One result of a growing economy is growing tax receipts - revenues are expanding at 8 percent annually, rather than the 5.4 percent on which the budget was built. That sets the stage for a serious debate on the merits of tax relief.
It appears that, at least technically, the state will be able to afford the reduction in the personal property tax proposed by Republican gubernatorial hopeful James S. Gilmore III. Democrat Donald S. Beyer Jr. has proposed less extensive tax relief.
The ``ability'' to cut taxes does not necessarily mean that that's the ``wise'' choice, however.
When former Gov. L. Douglas Wilder faced a recession earlier in the decade, he had the choice of raising taxes or squeezing savings out of departmental budgets. Unlike the executives of some other states, he chose parsimony.
Virginia's next chief executive, it appears, will have a choice between returning the growth in revenues to the public or investing the money in infrastructure and programs.
We believe there is a strong argument for investment. Virginia has whittled costs and postponed spending on schools, roads and mental health clinics for long enough. The tax burden in Virginia remains among the lowest nationally. But we are willing to listen to contrary arguments. Certainly, many Virginians believe too little of what they earn winds up in their take-home pay.
What the rosy economic forecast allows is a full airing of the competing cases. A gubernatorial campaign should be more than dueling soundbites. It should be a chance to seriously evaluate and chose between alternative directions.

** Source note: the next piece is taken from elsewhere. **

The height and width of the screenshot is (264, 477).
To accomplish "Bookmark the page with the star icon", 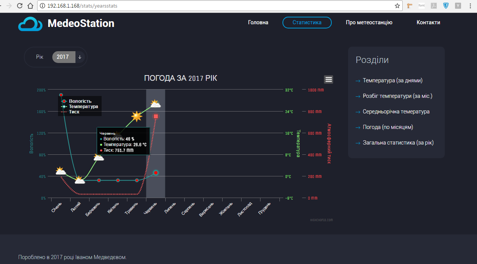I will (x=397, y=6).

There are complexities to the messages of both Gilmore and Beyer that voters need to understand. Gilmore has done a service by ordering his priorities - first, adding 4,000 new teachers; second, increasing college scholarships; third, cutting the personal property tax. Beyer - whose agenda includes raising teacher salaries, cutting college tuition for good students, and reducing corporate taxes - should consider ordering his as well. The prospect of real money on the table means that the choice between investment and tax relief is more than theoretical. Voters deserve and should demand a full airing on the benefits and consequences of competing fiscal policies.